Angola Keluar Dari OPEC Menyusul Perselisihan Dengan Arab Saudi Terkait Hal Ini
RIAU24.COM - Angola, produsen minyak terbesar kedua di Afrika, telah mengumumkan keluarnya dari OPEC menyusul ketidaksepakatan mengenai target produksi, memberikan kemunduran bagi kartel minyak yang diketuai oleh Arab Saudi.
Keputusan ini muncul setelah OPEC mengurangi target produksi minyak Angola bulan lalu sebagai bagian dari pemotongan produksi yang lebih luas yang dipimpin oleh Arab Saudi untuk mendukung harga.
Menanggapi pengumuman tersebut, Brent, patokan minyak mentah internasional, turun 1,8 persen menjadi $ 78,26 per barel, sementara patokan AS, West Texas Intermediate, turun 2,1 persen menjadi $ 72,69 per barel.
Latar Belakang: Perselisihan Angola yang sedang berlangsung dengan OPEC
Angola, anggota OPEC sejak 2007, telah berkonflik dengan Arab Saudi atas upaya untuk menurunkan basis produksinya.
Baseline produksi menentukan kuota output masing-masing anggota dan disesuaikan untuk mencerminkan penurunan kapasitas produksi negara.

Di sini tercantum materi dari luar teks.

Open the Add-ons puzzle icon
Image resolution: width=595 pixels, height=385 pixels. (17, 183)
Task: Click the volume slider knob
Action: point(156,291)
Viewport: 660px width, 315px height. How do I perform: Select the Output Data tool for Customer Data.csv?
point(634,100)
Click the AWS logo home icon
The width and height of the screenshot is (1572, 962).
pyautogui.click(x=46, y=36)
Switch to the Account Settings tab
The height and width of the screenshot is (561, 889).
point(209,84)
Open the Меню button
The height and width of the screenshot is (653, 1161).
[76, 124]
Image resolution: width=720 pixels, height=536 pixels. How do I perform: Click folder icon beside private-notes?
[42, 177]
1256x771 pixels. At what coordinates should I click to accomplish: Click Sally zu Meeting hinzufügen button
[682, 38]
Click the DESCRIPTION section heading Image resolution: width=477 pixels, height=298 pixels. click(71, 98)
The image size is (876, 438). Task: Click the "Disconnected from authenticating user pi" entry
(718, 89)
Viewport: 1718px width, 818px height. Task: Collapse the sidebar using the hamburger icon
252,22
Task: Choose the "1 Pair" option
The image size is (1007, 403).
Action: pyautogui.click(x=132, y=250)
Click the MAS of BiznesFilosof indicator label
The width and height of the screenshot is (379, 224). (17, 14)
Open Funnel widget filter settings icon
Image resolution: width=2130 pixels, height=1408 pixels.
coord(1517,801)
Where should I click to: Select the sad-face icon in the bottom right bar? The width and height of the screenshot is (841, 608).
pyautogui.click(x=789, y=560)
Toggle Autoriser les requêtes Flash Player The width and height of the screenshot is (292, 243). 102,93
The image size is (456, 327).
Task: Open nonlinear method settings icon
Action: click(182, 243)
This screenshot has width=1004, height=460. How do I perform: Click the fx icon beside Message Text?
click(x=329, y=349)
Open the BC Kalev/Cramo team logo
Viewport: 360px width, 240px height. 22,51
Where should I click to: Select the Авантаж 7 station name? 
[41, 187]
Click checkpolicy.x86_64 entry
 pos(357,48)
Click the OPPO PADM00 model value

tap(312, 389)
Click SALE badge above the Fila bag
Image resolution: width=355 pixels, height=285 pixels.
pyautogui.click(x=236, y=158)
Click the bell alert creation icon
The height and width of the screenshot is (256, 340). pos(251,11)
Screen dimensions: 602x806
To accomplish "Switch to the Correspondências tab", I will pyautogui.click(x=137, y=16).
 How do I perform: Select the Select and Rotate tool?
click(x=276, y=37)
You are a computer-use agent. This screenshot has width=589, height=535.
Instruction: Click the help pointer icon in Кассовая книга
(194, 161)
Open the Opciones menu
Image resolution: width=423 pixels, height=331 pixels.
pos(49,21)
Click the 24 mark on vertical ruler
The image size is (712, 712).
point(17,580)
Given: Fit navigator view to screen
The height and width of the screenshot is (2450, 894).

Pada bulan Juni, Angola keluar dari pertemuan OPEC tetapi kemudian setuju, bersama dengan Nigeria dan Republik Kongo, agar baseline produksinya ditinjau oleh pihak ketiga yang independen.
Tinjauan tersebut menghasilkan pengurangan baseline ketiga negara untuk tahun 2024 selama pertemuan OPEC November.
Helima Croft, kepala penelitian komoditas di RBC Capital Markets, menekankan bahwa benih keluarnya Angola ditaburkan pada bulan Juni.
Negara itu belum sepenuhnya menerima perjanjian yang memungkinkan UEA untuk meningkatkan baseline 2024 sambil mengurangi baseline Angola.
Selain itu, Angola telah dicirikan sebagai anggota yang agak tidak terduga, melakukan beberapa pemogokan pada pertemuan sekretariat OPEC.
Sementara kepergian Angola merupakan pukulan bagi OPEC, hal itu diperkirakan tidak akan secara signifikan mempengaruhi kemampuan kelompok tersebut untuk mempengaruhi pasar. Produksi harian Angola sebesar 1,2 juta barel menyumbang sekitar 2 persen dari total produksi aliansi OPEC+, yang mencakup Rusia.
Bjarne Schieldrop, kepala analis komoditas di SEB, memperingatkan agar tidak menafsirkan kepergian Angola sebagai indikasi masalah yang lebih besar di dalam OPEC.
Dia menekankan bahwa faktor-faktor penting yang mempengaruhi stabilitas OPEC adalah Rusia dan Arab Saudi, dan keluarnya Angola tidak boleh dilihat sebagai sinyal disintegrasi yang lebih luas.
Keputusan untuk meninggalkan OPEC sejalan dengan kebijakan luar negeri Angola yang berkembang di bawah Presiden João Lourenço, yang ditandai dengan pendekatan yang semakin à la carte.
Terlepas dari hubungan bersejarah dengan Uni Soviet, Angola menjadi lebih kritis terhadap tindakan Rusia, seperti invasi ke Ukraina, menyatakan ketidakpuasan dengan arah OPEC yang ditetapkan oleh Arab Saudi dan Rusia.
Kedekatan yang semakin besar antara AS dan Angola disorot oleh pertemuan Presiden Joe Biden baru-baru ini dengan Presiden Lourenço.
AS telah berkomitmen untuk menginvestasikan lebih dari $ 1 miliar di Angola, termasuk $ 900 juta dalam proyek tenaga surya untuk mempercepat diversifikasi negara itu dari minyak.
Sementara kepergian sejalan dengan pendekatan pro-barat, analis mempertanyakan penyelarasan otomatisnya dengan kepentingan AS.